Table 1 shows the baseline characteristics of the 270 pediatric patients with TN. The median age was 15 years (ranging from 2 to 17 years), 86 patients (31.85%) were boys, and 96 patients (35.56%) were <14 years old. Between the benign nodule group and the TC group, there was a significant difference in sex (p = 0.004), but there was no significant difference in age (~14 and 14–17 years old, p = 0.324).

TABLE 1

Table 1. Demographic and clinical characteristics of pediatric thyroid cancer patients.

Difference in Clinical Findings Between TC and TN

Clinical data of the benign and malignant pediatric TN patients are presented in Table 1. We found significant differences between the TN group and the TC group in hypoechogenicity of nodules (p = 0), NLR (p = 0.004), the TPOAb positive rate (p = 0.012) and the TgAb positive rate (p = 0). There were no significant differences in FT₃, FT₄, TSH, LMR, and PLR between the two groups.

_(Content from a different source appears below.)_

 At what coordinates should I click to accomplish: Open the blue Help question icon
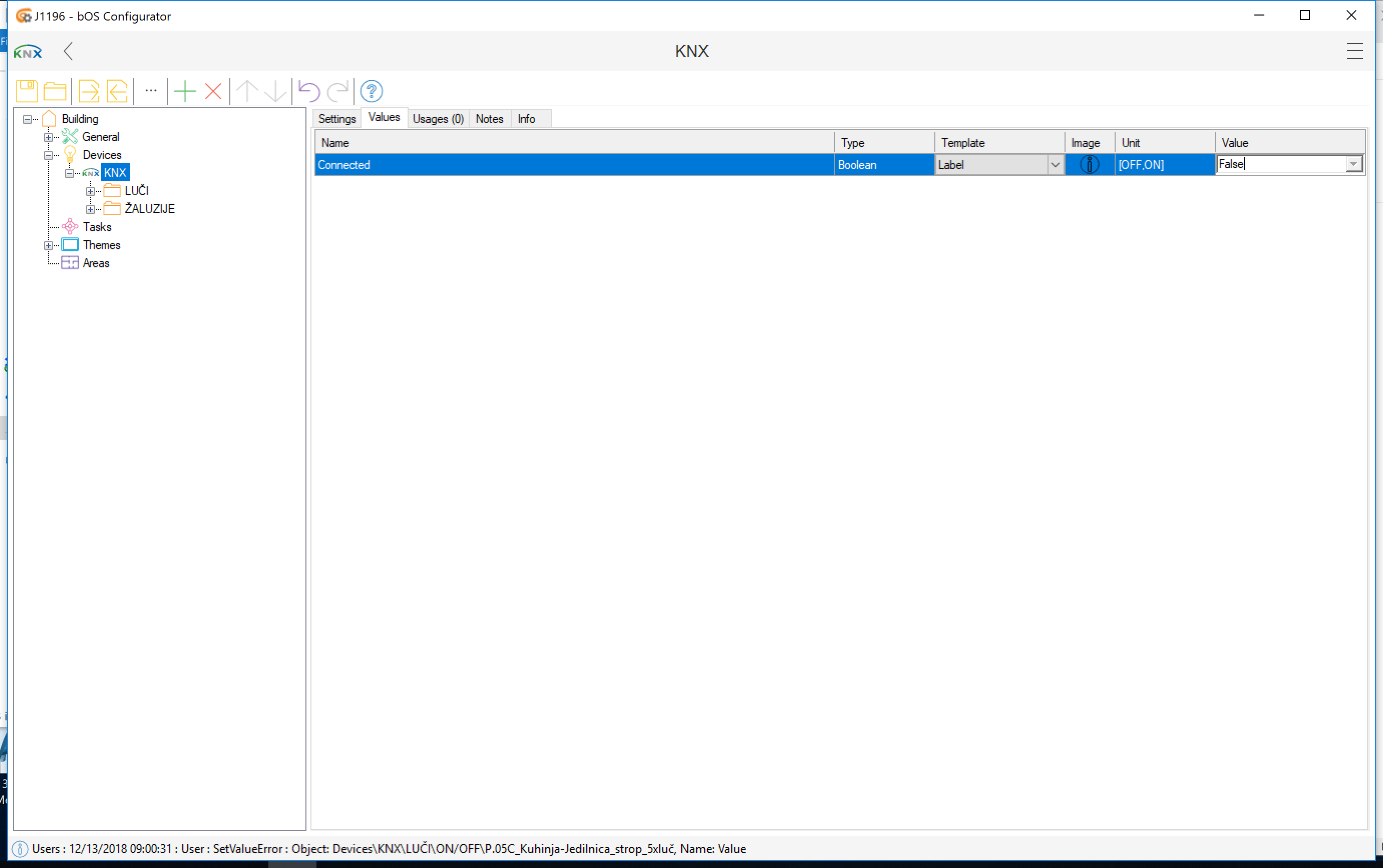pyautogui.click(x=372, y=91)
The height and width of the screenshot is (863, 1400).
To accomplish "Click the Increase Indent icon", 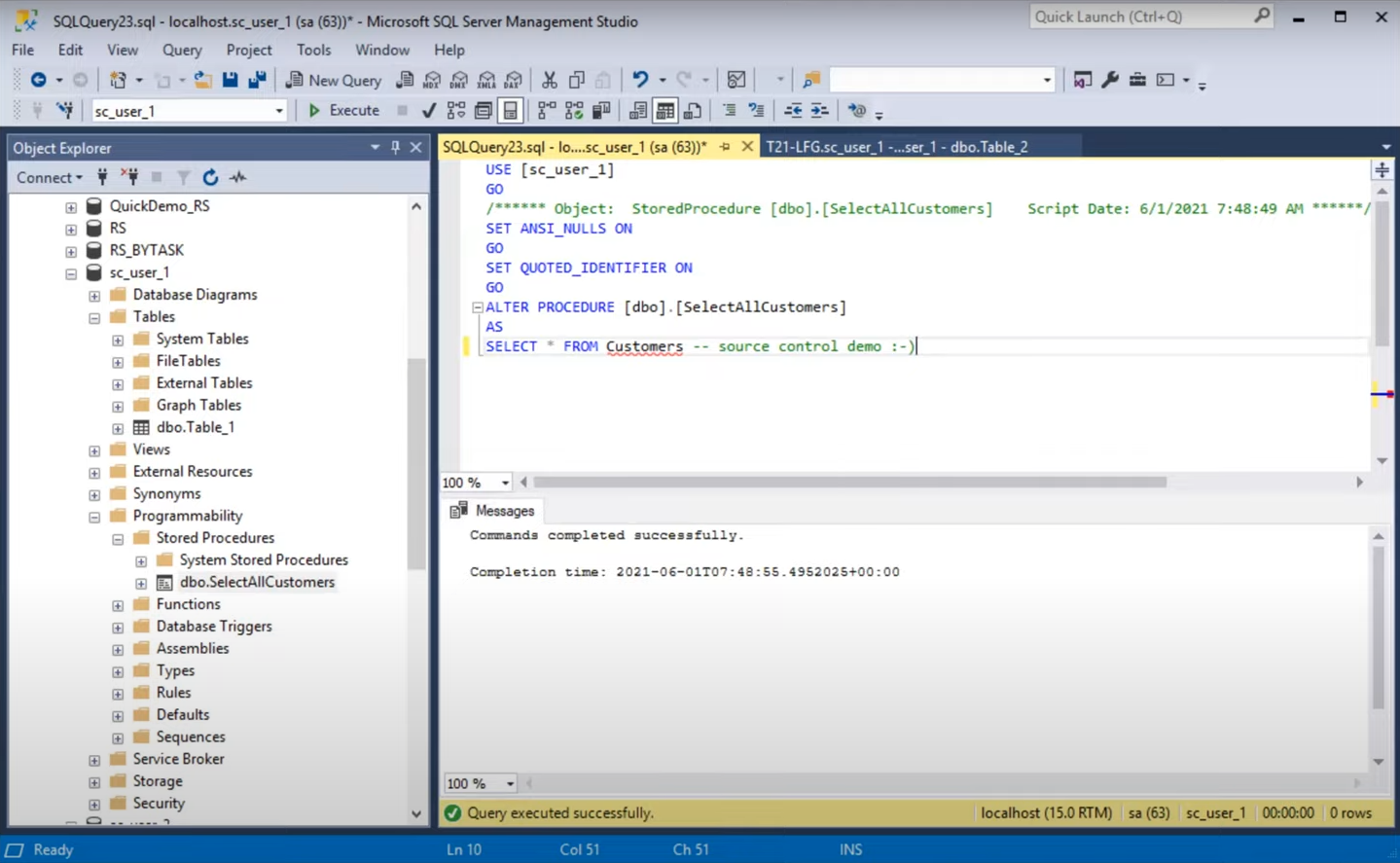I will tap(820, 111).
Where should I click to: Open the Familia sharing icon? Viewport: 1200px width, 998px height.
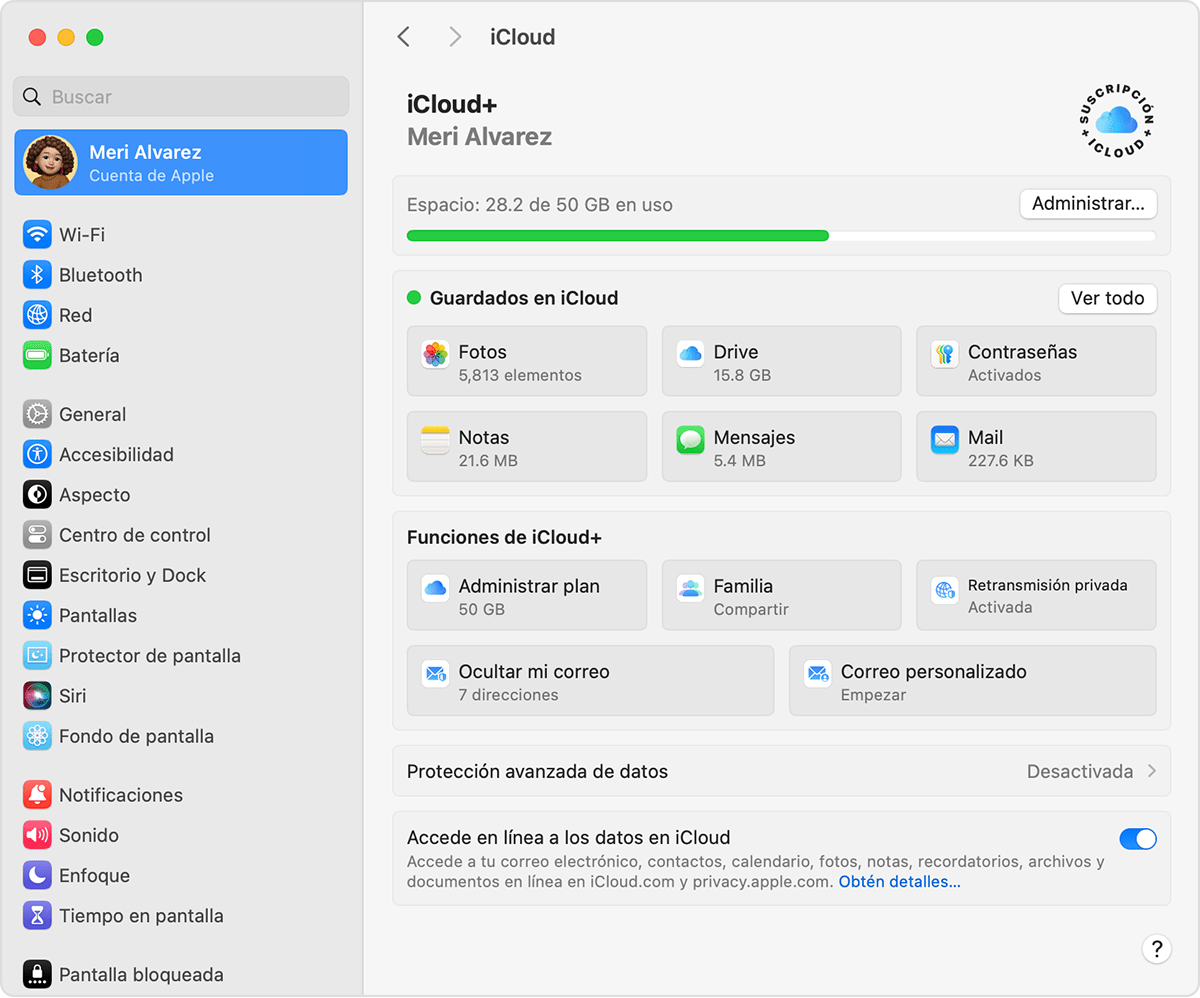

For further research, we analyzed the above-mentioned clinical data by subgroup analysis, based on the patients' age and sex. Results are shown in Supplementary Table 1. As for patients younger than 14 years of age, the only significant difference found between TN and TC was TgAb (p = 0.004). Moreover, in the elder crowd (14–18 years), NLR (p = 0.01) and TgAb (p = 0.001) were different between the two groups. Also, we conducted a similar analysis for boys and girls. In boys, a significant difference in clinical data was observed for LMR (p = 0.005), while in girls significant differences were observed for NLR (p = 0.024), TPOAb (p = 0.041), and TgAb (p = 0).

ROC curve analyses were performed to predict FT₃, FT₄, TSH, LMR, NLR, and PLR, respectively. Figure 1, Table 2 show the results. The AUC value of NLR for predicting bilaterality was 0.610 (95% CI 0.637–0.684; p = 0.004). The best cut-off value was 1.49529, with a sensitivity of 60% and a specificity of 68.3%. The AUC for LMR, PLR, FT₃, FT₄, and TSH for prediction were 0.439 (p = 0.112), 0.506 (p = 0.881), 0.48 (p = 0.609), 0.439 (p = 0.11), and 0.554 (p = 0.158), respectively.

FIGURE 1

Figure 1. ROC for determination of predictive ability of thyroid function (A) and peripheral blood inflammatory indicators (B) in pediatric thyroid cancer patients.

TABLE 2

Table 2. AUC of peripheral blood inflammatory indicators in pediatric patients with thyroid cancer.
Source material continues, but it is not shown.